An analysis of changes in adoption rates by county indicates that 175 counties out of the 291 counties in the I-states for which there is complete data (61%) increased their rates of adoption by at least 1 percentage point between 2012 and 2017, while 20 counties (7%) kept it relatively stable (change between 0 and 1 percentage points), and 96 counties (33%) experienced disadoption (see figure 4). The biggest gain in no-till area (62,616 acres) occurred in Plymouth County, Iowa, and the largest drop (-35,435 acres) was observed in Jasper County, Indiana.

 

Figure 4. Change in rate of adoption of no-till by county between 2012 and 2017.

 

In Indiana, forty-six counties experienced a total decline in no-till area of 369,247 acres, equivalent to 14.6% of their 2012 cover cropped area. In Illinois, thirty-nine counties reduced their no-till area by 292,086 acres, equivalent to 12.1% of their 2012 levels. In Iowa, eleven counties experienced a total decline of 95,457 acres, equivalent to 11.1% of their 2012 levels.

Concluding Remarks

This article highlights the non-permanence of two annual conservation practices between 2012 and 2017 in the I-States: 11% and 33% of the counties in the region disadopted cover crops and no-till, respectively, reducing their areas in those conservation practices by 25% and 13% with respect to 2012 levels. If these percentages are indicative of the probability that farmers participating in voluntary carbon programs could temporarily discontinue contracted practices and trigger penalties from carbon programs, our findings suggest that farmers planting cover crops and using no-till would face non-trivial probabilities of being penalized over the life of a multi-year carbon contract.


References

Pannell, D.J., and R. Claasen. 2020. “The Roles of Adoption and Behavior Change in Agricultural Policy.” Applied Economics Perspectives and Policy 42(1):31–41.

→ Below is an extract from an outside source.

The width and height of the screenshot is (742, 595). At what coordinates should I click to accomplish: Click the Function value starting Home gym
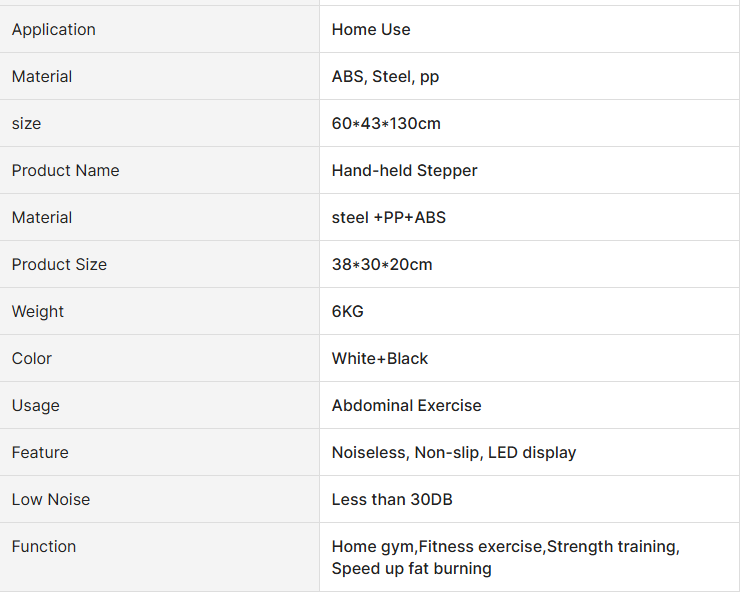point(505,557)
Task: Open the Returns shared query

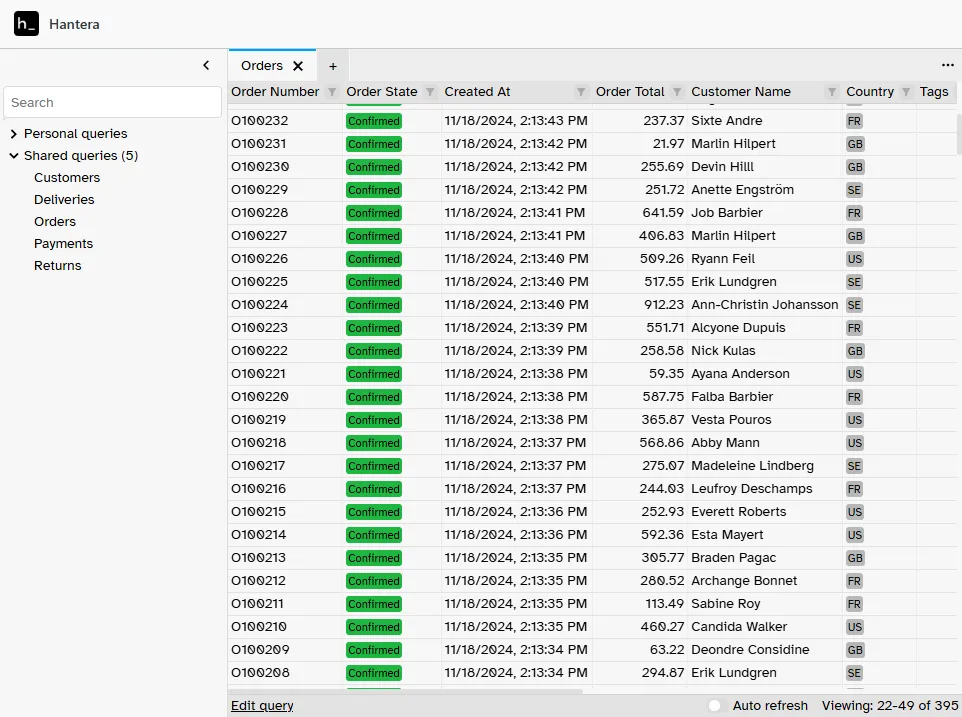Action: point(57,265)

Plastina, A., and O. Wongpiyabovorn. 2021. “How to Grow and Sell Carbon Credits in US Agriculture.” Iowa State University Extension and Outreach, Ag Decision Maker File A1-76.

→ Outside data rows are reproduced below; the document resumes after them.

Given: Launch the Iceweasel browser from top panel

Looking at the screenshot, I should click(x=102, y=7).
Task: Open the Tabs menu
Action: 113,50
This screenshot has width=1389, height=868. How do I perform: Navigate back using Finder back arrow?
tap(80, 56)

Sawadgo, W., and A. Plastina. Forthcoming. “The Invisible Elephant: Disadoption of Conservation Practices in the United States.” Choices. Accepted for publication on August 22, 2021.

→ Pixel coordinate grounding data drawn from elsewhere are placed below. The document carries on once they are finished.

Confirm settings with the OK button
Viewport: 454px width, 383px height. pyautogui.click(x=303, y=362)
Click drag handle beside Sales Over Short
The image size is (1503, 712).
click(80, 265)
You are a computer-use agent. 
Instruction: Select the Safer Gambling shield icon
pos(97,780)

US Department of Agriculture (USDA). 2021. Farm Income and Wealth Statistics. Economic Research Service. Washington, D.C., September 2.


Suggested citation:

Plastina, A. and W. Sawadgo. 2021. "Cover Crops and No-till in the I-States: Non-Permanence and Carbon Markets." Agricultural Policy Review, Fall 2021. Center for Agricultural and Rural Development, Iowa State University. Available at www.card.iastate.edu/ag_policy_review/article/?a=133.